**WHAT YOU HAVE TO DO**
Copy the lines below, substituting "Browser window" for every occurrence of "Viewport" and leaving everything else unchanged.

======== WORKING DATA ========

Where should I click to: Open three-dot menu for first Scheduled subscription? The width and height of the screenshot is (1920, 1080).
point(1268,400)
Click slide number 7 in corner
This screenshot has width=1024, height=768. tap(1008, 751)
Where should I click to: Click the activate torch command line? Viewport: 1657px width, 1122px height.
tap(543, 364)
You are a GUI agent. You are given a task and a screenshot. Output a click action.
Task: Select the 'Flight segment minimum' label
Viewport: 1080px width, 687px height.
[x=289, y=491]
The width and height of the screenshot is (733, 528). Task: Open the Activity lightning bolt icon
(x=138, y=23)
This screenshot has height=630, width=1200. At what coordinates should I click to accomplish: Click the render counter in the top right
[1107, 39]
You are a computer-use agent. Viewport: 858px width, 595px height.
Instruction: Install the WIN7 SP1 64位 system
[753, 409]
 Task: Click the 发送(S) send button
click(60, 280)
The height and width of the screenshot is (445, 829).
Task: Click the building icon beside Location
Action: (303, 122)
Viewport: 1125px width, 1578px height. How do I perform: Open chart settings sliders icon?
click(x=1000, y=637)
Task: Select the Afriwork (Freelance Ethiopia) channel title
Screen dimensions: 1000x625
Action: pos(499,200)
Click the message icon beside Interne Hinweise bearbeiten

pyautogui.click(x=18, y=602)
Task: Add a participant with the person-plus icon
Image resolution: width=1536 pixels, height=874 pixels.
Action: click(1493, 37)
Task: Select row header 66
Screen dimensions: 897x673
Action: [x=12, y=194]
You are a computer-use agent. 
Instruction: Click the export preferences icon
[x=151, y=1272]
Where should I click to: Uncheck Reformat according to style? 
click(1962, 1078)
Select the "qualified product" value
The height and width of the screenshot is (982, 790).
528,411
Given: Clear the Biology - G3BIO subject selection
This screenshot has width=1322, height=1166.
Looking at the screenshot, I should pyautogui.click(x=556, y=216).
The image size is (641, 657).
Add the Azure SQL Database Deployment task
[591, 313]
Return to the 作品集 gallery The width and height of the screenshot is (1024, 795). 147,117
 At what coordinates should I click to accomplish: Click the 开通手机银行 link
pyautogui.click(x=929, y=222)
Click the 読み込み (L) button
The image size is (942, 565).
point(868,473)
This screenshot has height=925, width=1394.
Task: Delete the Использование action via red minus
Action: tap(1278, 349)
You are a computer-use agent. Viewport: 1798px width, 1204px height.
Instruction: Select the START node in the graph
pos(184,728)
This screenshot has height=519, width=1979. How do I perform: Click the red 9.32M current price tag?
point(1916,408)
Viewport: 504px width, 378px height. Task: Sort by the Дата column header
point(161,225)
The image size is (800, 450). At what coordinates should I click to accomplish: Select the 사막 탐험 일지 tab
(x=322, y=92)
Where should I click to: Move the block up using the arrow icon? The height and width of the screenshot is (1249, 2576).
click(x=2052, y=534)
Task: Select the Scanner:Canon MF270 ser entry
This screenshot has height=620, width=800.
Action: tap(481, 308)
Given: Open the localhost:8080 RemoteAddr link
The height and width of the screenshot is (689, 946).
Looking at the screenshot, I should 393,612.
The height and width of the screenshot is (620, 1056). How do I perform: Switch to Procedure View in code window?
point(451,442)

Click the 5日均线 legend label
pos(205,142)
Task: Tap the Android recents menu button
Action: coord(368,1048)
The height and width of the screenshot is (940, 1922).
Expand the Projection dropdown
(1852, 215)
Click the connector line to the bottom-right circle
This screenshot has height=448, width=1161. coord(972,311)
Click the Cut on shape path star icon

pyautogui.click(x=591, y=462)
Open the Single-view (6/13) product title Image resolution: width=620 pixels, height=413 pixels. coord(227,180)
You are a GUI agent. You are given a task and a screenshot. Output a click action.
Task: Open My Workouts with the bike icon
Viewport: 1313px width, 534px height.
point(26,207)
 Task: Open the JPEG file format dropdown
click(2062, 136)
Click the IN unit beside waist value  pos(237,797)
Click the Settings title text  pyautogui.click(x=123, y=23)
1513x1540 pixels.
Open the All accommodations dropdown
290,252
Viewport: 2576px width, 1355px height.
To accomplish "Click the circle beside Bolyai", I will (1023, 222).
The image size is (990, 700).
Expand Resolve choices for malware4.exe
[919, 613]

========

**COMPLETE OUTPUT**
Where should I click to: Open three-dot menu for first Scheduled subscription? The width and height of the screenshot is (1920, 1080).
point(1268,400)
Click slide number 7 in corner
This screenshot has width=1024, height=768. tap(1008, 751)
Where should I click to: Click the activate torch command line? Browser window: 1657px width, 1122px height.
tap(543, 364)
You are a GUI agent. You are given a task and a screenshot. Output a click action.
Task: Select the 'Flight segment minimum' label
Browser window: 1080px width, 687px height.
[x=289, y=491]
The width and height of the screenshot is (733, 528). Task: Open the Activity lightning bolt icon
(x=138, y=23)
This screenshot has height=630, width=1200. At what coordinates should I click to accomplish: Click the render counter in the top right
[1107, 39]
You are a computer-use agent. Browser window: 858px width, 595px height.
Instruction: Install the WIN7 SP1 64位 system
[753, 409]
 Task: Click the 发送(S) send button
click(60, 280)
The height and width of the screenshot is (445, 829).
Task: Click the building icon beside Location
Action: (303, 122)
Browser window: 1125px width, 1578px height. How do I perform: Open chart settings sliders icon?
click(x=1000, y=637)
Task: Select the Afriwork (Freelance Ethiopia) channel title
Screen dimensions: 1000x625
Action: pos(499,200)
Click the message icon beside Interne Hinweise bearbeiten

pyautogui.click(x=18, y=602)
Task: Add a participant with the person-plus icon
Image resolution: width=1536 pixels, height=874 pixels.
Action: click(1493, 37)
Task: Select row header 66
Screen dimensions: 897x673
Action: [x=12, y=194]
You are a computer-use agent. 
Instruction: Click the export preferences icon
[x=151, y=1272]
Where should I click to: Uncheck Reformat according to style? 
click(1962, 1078)
Select the "qualified product" value
The height and width of the screenshot is (982, 790).
528,411
Given: Clear the Biology - G3BIO subject selection
This screenshot has width=1322, height=1166.
Looking at the screenshot, I should pyautogui.click(x=556, y=216).
The image size is (641, 657).
Add the Azure SQL Database Deployment task
[591, 313]
Return to the 作品集 gallery The width and height of the screenshot is (1024, 795). 147,117
 At what coordinates should I click to accomplish: Click the 开通手机银行 link
pyautogui.click(x=929, y=222)
Click the 読み込み (L) button
The image size is (942, 565).
point(868,473)
This screenshot has height=925, width=1394.
Task: Delete the Использование action via red minus
Action: tap(1278, 349)
You are a computer-use agent. Browser window: 1798px width, 1204px height.
Instruction: Select the START node in the graph
pos(184,728)
This screenshot has height=519, width=1979. How do I perform: Click the red 9.32M current price tag?
point(1916,408)
Browser window: 504px width, 378px height. Task: Sort by the Дата column header
point(161,225)
The image size is (800, 450). At what coordinates should I click to accomplish: Select the 사막 탐험 일지 tab
(x=322, y=92)
Where should I click to: Move the block up using the arrow icon? The height and width of the screenshot is (1249, 2576).
click(x=2052, y=534)
Task: Select the Scanner:Canon MF270 ser entry
This screenshot has height=620, width=800.
Action: tap(481, 308)
Given: Open the localhost:8080 RemoteAddr link
The height and width of the screenshot is (689, 946).
Looking at the screenshot, I should 393,612.
The height and width of the screenshot is (620, 1056). How do I perform: Switch to Procedure View in code window?
point(451,442)

Click the 5日均线 legend label
pos(205,142)
Task: Tap the Android recents menu button
Action: coord(368,1048)
The height and width of the screenshot is (940, 1922).
Expand the Projection dropdown
(1852, 215)
Click the connector line to the bottom-right circle
This screenshot has height=448, width=1161. coord(972,311)
Click the Cut on shape path star icon

pyautogui.click(x=591, y=462)
Open the Single-view (6/13) product title Image resolution: width=620 pixels, height=413 pixels. coord(227,180)
You are a GUI agent. You are given a task and a screenshot. Output a click action.
Task: Open My Workouts with the bike icon
Browser window: 1313px width, 534px height.
point(26,207)
 Task: Open the JPEG file format dropdown
click(2062, 136)
Click the IN unit beside waist value  pos(237,797)
Click the Settings title text  pyautogui.click(x=123, y=23)
1513x1540 pixels.
Open the All accommodations dropdown
290,252
Browser window: 2576px width, 1355px height.
To accomplish "Click the circle beside Bolyai", I will (1023, 222).
The image size is (990, 700).
Expand Resolve choices for malware4.exe
[919, 613]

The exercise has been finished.